+++ Data provided +++

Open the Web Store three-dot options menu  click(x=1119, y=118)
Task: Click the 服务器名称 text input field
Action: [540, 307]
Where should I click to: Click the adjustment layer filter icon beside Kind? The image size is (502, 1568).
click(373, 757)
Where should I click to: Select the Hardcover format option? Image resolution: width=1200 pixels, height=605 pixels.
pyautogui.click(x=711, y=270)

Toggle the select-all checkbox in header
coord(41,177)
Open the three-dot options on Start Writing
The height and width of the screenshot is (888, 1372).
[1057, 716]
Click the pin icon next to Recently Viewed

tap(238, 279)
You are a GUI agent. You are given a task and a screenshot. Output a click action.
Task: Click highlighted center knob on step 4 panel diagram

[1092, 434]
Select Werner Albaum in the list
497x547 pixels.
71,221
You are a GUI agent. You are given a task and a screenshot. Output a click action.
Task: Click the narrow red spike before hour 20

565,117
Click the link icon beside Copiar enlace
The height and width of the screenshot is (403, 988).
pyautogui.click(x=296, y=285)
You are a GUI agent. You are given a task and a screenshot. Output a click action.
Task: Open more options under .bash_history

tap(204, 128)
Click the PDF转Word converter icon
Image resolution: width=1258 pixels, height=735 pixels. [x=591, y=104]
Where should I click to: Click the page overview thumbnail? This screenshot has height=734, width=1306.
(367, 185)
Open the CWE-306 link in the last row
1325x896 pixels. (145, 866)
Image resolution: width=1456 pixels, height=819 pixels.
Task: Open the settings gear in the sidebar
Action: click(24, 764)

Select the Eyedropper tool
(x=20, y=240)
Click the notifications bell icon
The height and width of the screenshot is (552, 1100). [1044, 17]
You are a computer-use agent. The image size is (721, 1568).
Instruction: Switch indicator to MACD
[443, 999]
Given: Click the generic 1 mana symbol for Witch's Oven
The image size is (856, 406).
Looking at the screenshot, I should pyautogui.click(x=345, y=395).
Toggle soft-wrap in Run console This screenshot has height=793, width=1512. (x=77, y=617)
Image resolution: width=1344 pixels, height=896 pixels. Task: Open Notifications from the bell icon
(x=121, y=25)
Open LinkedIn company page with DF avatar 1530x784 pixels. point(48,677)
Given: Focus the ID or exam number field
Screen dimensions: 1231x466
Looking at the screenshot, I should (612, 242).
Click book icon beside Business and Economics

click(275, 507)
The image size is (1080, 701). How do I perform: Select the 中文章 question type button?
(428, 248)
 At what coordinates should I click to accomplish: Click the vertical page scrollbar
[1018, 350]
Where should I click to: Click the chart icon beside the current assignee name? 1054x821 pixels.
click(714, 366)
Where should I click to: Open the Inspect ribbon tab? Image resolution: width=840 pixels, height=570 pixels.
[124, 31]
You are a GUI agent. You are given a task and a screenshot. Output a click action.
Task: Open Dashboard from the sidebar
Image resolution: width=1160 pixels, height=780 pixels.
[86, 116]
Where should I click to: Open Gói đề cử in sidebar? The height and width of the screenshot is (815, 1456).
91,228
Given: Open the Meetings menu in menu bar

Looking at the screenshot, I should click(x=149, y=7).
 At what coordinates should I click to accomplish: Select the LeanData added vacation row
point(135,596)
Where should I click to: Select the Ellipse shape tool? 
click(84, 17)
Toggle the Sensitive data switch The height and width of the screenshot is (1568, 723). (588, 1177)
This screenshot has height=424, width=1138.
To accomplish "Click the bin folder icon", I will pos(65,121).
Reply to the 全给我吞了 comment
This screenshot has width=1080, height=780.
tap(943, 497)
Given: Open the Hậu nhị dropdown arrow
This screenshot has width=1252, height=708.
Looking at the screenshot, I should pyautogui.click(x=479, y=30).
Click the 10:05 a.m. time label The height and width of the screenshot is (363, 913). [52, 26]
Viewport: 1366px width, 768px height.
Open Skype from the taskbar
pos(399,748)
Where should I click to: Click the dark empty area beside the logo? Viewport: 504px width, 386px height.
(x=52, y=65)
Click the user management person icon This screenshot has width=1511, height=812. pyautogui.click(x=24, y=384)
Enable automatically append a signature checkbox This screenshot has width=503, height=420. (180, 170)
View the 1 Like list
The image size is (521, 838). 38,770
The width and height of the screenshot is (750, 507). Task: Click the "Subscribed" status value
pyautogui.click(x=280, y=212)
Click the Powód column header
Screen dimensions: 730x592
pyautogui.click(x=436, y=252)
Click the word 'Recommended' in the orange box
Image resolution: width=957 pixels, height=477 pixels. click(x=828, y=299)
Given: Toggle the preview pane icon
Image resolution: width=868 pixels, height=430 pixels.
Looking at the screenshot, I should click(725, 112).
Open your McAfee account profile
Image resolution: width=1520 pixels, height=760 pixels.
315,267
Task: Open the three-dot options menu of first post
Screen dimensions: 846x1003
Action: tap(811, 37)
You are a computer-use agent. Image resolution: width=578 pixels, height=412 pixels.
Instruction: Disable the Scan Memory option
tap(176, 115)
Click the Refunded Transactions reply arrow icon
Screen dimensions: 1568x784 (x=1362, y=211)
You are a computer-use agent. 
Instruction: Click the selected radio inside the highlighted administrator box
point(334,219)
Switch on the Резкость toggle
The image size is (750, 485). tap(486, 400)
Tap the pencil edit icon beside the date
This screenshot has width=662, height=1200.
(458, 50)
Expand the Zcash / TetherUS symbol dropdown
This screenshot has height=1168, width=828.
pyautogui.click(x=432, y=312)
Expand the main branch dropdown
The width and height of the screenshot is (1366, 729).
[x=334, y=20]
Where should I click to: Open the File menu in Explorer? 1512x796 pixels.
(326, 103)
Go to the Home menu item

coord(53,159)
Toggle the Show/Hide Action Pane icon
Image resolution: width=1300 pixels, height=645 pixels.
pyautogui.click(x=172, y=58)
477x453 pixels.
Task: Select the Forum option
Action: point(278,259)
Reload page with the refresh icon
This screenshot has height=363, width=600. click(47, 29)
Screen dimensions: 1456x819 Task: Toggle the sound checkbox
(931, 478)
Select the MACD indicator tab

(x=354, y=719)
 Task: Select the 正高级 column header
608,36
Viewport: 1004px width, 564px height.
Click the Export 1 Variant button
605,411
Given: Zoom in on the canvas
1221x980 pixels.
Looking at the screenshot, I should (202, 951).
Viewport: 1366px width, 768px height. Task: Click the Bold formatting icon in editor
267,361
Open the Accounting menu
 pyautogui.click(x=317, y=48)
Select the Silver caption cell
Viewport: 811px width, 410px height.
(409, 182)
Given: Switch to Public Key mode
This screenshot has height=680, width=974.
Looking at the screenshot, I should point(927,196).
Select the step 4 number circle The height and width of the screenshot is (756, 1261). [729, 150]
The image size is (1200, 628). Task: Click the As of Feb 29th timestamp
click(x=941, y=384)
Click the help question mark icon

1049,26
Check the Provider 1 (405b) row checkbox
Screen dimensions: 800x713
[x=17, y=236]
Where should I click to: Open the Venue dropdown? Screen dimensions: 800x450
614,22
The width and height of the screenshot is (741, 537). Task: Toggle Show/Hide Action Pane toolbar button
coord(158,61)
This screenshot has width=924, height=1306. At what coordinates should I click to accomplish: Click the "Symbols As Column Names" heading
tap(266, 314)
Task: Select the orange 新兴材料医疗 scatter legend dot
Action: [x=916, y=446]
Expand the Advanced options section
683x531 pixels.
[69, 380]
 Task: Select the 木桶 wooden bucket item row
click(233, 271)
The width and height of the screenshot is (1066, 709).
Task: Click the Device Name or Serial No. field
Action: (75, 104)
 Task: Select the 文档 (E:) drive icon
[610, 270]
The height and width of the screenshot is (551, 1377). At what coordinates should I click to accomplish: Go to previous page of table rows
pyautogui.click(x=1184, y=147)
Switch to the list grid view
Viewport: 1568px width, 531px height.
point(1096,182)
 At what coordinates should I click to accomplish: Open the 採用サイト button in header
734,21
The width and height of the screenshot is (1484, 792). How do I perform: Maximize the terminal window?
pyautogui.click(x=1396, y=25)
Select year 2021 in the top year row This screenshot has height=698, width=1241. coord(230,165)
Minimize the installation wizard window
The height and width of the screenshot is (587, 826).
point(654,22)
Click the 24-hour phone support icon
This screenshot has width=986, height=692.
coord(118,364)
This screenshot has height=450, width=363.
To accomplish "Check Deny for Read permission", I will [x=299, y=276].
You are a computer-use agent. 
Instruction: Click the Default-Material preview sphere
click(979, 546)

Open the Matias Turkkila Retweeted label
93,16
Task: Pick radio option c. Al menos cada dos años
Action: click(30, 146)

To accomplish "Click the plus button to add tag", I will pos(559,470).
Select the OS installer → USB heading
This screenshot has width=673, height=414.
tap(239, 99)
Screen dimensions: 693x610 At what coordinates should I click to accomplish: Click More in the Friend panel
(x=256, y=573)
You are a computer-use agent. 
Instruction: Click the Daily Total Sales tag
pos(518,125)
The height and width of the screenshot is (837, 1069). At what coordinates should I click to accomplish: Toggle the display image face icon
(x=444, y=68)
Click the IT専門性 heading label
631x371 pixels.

+++

_About this task_
When a line in the data above contains the string "Expand", copy that line.

_Answer to the problem_
Expand the Zcash / TetherUS symbol dropdown
Expand the main branch dropdown
Expand the Advanced options section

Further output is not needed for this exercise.